I watched “It” (2017) at a friend’s house. Hands clawed my cheeks, ready to cover my eyes during the scary parts. “It” introduced me to horror, but the kid protagonists’ comradery and heart made it bearable. When, at the movie’s climax, the Losers’ Club struck, kicked, cornered a weakening Pennywise, their bravery transitioned to me. I was no longer scared.

Outside the theater, last weekend, a biting wind cut through my jacket as the long, twisting line I waited in funneled toward two ticket booths. The seats were almost sold out, so my friends and I ended up in row F, a little closer than usual. The screen filled my entire vision. There would be no averting my eyes from whatever horrors crept into the frame, and I was well past covering them with my hands. Before we could settle, the Warner Bros. logo flickered alight.

Photo Taken From Warner Bros. Entertainment Inc.
Pennywise reveals himself hiding beneath the bleaches. After his gloved hands snatched a firefly from the air, Pennywise opened his palms, illuminated his face, and said a friendly, “Hello.”

The creature behind the curtain…

…or in the sewer. If you saw “It,” then you’ll remember the bone-chilling first scene where Georgie Denbrough loses his arm. Nothing during “It” surpassed that pure moment of shock and gore. Yet that scene’s true terror begins the instant Pennywise slinks into the sewer.

Because you know what’s coming.

Same as in “It Chapter Two,” which contains a scene structurally identical to Georgie’s. This time a girl with a birthmark on her cheek sits beside her mother on bumpy bleacher seats, watching a local baseball game. A firefly dances into view, and the girl is off, chasing it down the bleachers … under the bleachers.
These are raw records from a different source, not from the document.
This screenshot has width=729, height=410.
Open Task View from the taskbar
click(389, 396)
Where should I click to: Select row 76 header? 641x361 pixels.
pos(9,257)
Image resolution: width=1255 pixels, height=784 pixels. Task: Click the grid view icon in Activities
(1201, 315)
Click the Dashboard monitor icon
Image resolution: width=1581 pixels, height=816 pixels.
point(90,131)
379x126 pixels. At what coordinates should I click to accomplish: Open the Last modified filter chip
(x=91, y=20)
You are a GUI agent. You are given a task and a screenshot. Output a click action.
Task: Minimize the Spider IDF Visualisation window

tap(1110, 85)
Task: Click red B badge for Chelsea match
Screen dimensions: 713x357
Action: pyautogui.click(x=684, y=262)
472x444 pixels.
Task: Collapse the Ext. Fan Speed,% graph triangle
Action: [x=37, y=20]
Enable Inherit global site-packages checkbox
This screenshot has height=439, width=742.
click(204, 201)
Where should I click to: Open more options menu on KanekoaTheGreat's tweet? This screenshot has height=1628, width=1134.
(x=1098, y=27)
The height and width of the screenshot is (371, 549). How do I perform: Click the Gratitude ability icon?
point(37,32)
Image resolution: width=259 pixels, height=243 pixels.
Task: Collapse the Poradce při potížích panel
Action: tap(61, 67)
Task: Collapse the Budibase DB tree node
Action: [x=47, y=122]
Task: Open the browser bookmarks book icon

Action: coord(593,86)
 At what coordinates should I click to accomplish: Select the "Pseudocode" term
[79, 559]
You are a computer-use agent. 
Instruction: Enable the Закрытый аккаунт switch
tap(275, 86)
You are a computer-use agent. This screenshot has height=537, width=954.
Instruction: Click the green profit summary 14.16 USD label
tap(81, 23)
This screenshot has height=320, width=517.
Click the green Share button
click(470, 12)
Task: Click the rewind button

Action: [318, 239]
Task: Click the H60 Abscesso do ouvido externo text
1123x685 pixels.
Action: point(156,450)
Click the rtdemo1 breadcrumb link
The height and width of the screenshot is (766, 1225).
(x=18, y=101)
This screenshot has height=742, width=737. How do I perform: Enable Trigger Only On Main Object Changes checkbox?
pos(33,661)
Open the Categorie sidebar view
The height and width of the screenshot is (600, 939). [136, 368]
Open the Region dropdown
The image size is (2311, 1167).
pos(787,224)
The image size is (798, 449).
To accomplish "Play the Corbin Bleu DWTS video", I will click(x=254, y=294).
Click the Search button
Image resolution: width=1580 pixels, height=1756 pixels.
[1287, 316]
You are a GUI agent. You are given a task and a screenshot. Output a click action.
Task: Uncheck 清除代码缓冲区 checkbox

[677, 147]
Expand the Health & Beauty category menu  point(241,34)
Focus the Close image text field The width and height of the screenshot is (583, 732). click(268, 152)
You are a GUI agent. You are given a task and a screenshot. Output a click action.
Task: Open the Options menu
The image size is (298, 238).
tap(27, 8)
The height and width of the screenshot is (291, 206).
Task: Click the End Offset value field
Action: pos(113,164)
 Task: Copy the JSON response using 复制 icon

Guess who’s waiting for her.

This is one horror technique both “It” movies do well: building suspense. In these scenes, we meet two innocent and gullible children who find themselves in contact with Pennywise. In both, they are given the option to escape (Georgie says he can’t talk with strangers, and the girl questions Pennywise’s secluded location). In both, Pennywise succeeds in preventing the kids’ departure (Pennywise introduces himself to Georgie and empathizes with the girl’s birthmark). In both, the children walk straight into their deaths (Georgie by reaching for his boat and the girl by finishing Pennywise’s count to three). 

What makes these scenes enthralling is that we know who Pennywise is and what he’s capable of, and we spot his blatantly obvious tricks. But the kids don’t.

Photo Taken From Warner Bros. Entertainment Inc.
The Losers’ Club shares a toast after twenty-seven years apart. Since Mike Hanlon called them, the Losers have begun to remember their past … and the terrible monster that haunted it.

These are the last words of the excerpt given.